As of Fall 2016, courses at McGill University will no longer use clickers for in-class surveys. Instead, Teaching and Learning Services (TLS) has introduced TurningPoint Cloud, a new web-based polling technology. Unlike clickers, TurningPoint Cloud is free for students, allowing them to mark their attendance and participate in quizzes and surveys using their laptops, cell phones, and tablets. The software also features new polling formats, such as open-ended questions and spontaneously created surveys as well as word clouds of student responses and and demographic analysis of student responses.
According to Adam Finkelstein, an Academic Associate at TLS, the software even allows for a Jeopardy-style competition.
“There’s all sorts of interesting engagement strategies,” Finkelstein said. “We’ve moved from a device where you can only press a button to now [where] you can type out a whole answer.”
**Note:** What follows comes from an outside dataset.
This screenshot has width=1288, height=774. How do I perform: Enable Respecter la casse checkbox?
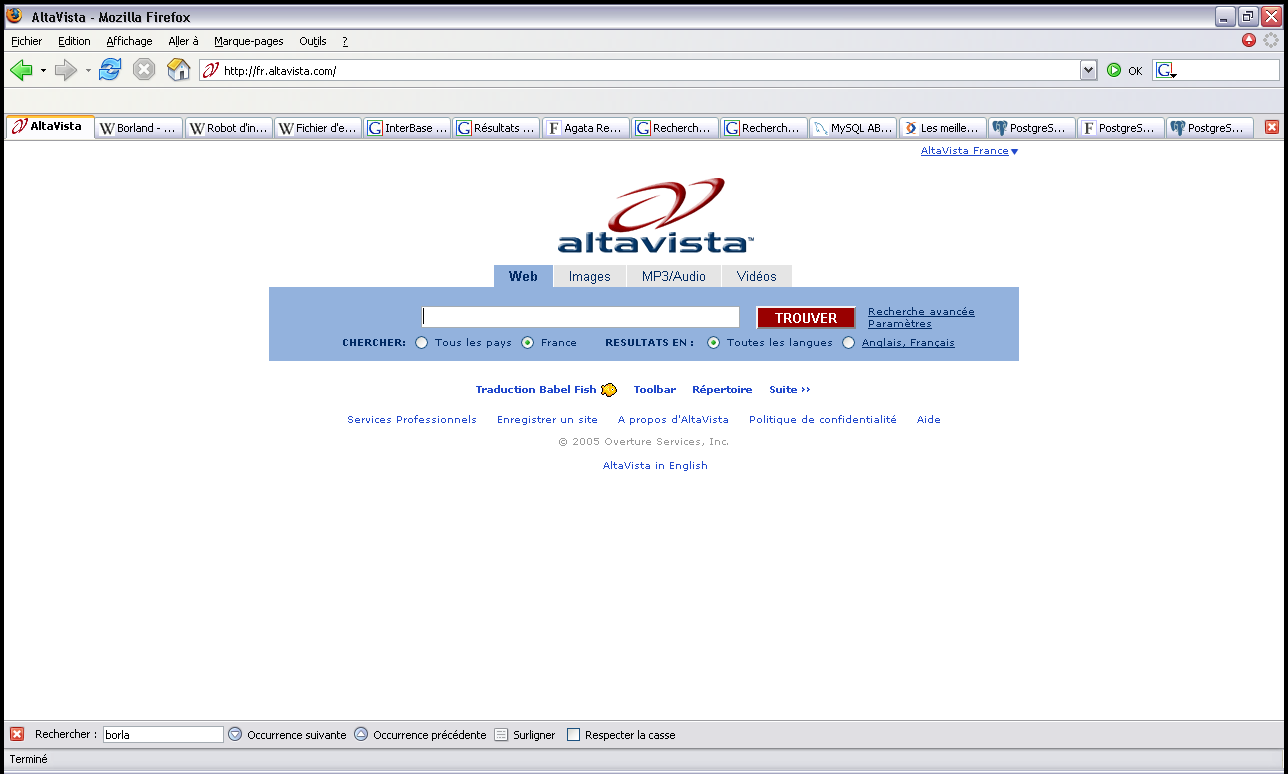[573, 735]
TLS has been working with TurningPoint Cloud since May 2016 to implement the new technology, which was first piloted in classrooms during Summer 2016. The first true test of this new technology at McGill began this semester. “With the first few days it's sort of been, like, crazy. The fact that we haven't had a huge number of tickets to IT is a good sign.” Finkelstein said. A major concern, however, is how the web-based survey technology will handle the online traffic of large lectures.
“Leacock 132 is probably the biggest challenge. What [will happen] when 600 people use it at once?” Finkelstein said.
In order to address these concerns, both TLS and the McGill IT Department are offering support for instructors using TurningPoint Cloud. Dr. Laura Pavelka, a faculty lecturer from the Department of Chemistry, has experienced success using the survey technology with over 700 students at once in both her CHEM 110 and CHEM 212 lectures.
“I was, and still am, quite excited for the change to TurningPoint Cloud,” Pavelka said. “It is definitely a challenge to have hundreds of students connecting to the same Turning Point Cloud [session] at the same time. Once that is solved, this system is golden.”
For Pavelka, one of the primary benefits of TurningPoint Cloud is the accessibility to instructors as well as students. Pavelka says she has yet to try the new features, but is interested in incorporating open-ended survey questions into her lecture.
"I find the open-ended polling questions intriguing though and will probably start using them in the coming weeks”, Pavelka said.
Instructors who use polling will no longer have to carry a receiver to class, and students won’t have to purchase or bring a physical clicker to lectures anymore. So far, the departure from clickers has received mixed responses. Anurag Kalra, U2 Computer Science, voiced his displeasure with the discontinuation of clickers.
“I bought it for $30 and only used it once,” Kalra said. “I feel ripped off.”
Kalra says his lecture used it to take attendance, something he feels could have been done without spending any money. Although the switch to TurningPoint Cloud will financially benefit new students, it has also made reselling clickers impossible for returning students. There is, despite drawbacks, a small consolation, Finkelstein explained.
“If a student brings their clicker to the Brown building. they’ll basically get a coffee card that they’ll use for free coffee,” Finkelstein said.
According to Finkelstein, this is part of an environmentally-friendly initiative to recycle the clickers. Rather than allow students to dispose of clickers in the trash, TLS will send the clickers back to the company that sold them for repurposing.
“It’s not just ‘you get a free coffee,’ it's [that] you’re doing your due diligence to make sure these things don’t end up in the garbage,” Finkelstein said.